I have just done an emerge world and since then my usb drives and any fail to mount.

The message displayed is:-

 *Quote:*   

> mount: wrong fs type, bad option, bad superblock on /dev/sdb1,        missing codepage or helper program, or other error        In some cases useful info is found in syslog - try        dmesg | tail  or so  .

 

the result of dmesg shows :- 

 *Quote:*   

> 
> 
> usb 2-3: new high speed USB device using ehci_hcd and address 6
> 
> usb 2-3: configuration #1 chosen from 1 choice
> ...

 

I have looked in the Kernel parameters under Filesystems -> Natural Language Support and don't know which codepage supports ANSI_X3.4-1968.
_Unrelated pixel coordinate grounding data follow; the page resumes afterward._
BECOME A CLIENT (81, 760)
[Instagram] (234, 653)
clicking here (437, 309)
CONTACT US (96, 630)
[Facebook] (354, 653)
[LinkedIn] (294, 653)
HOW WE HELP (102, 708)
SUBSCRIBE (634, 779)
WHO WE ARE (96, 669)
A link at http://media.datadirect.com/download/docs/slnk/admin/appcodepage.html tells me that  IANA says it is 

```
Code Page            IANA Character set name     IANAAppCodePage  

ANSI_X3.4-1968    US_ASCII                            3
```

I installed a new kernel enabling US ASCII in the Natural Language Support[/quote] but it still fails

I re-ran 

```
locale-gen -A
```

 and it still fails.

any ideas?

Thanks

KarlLast edited by Karl_R on Wed Oct 21, 2009 3:52 pm; edited 1 time in total

----------

## Karl_R

Hi,

I have managed to mount my FAT partitions by using the command

```
sudo mount -t vfat /dev/sdc1 /mnt/tmp
```

Though I still get the warning    *Quote:*   

> mount: wrong fs type, bad option, bad superblock on /dev/sdb1, missing codepage or helper program, or other error In some cases useful info is found in syslog - try dmesg | tail or so .

  pop up when the drive is plugged in.

What's more by adding the specific partition to my /etc/fstab file like so :

```
/dev/sdc1 /mnt/tmp vfat user,noauto     0 0
```

When the drive is plugged in it automatically mounts as it used to with no warnings and my user has permissions on the mount point.

it seems that simply giving the -t vfat is all the clue mount needed.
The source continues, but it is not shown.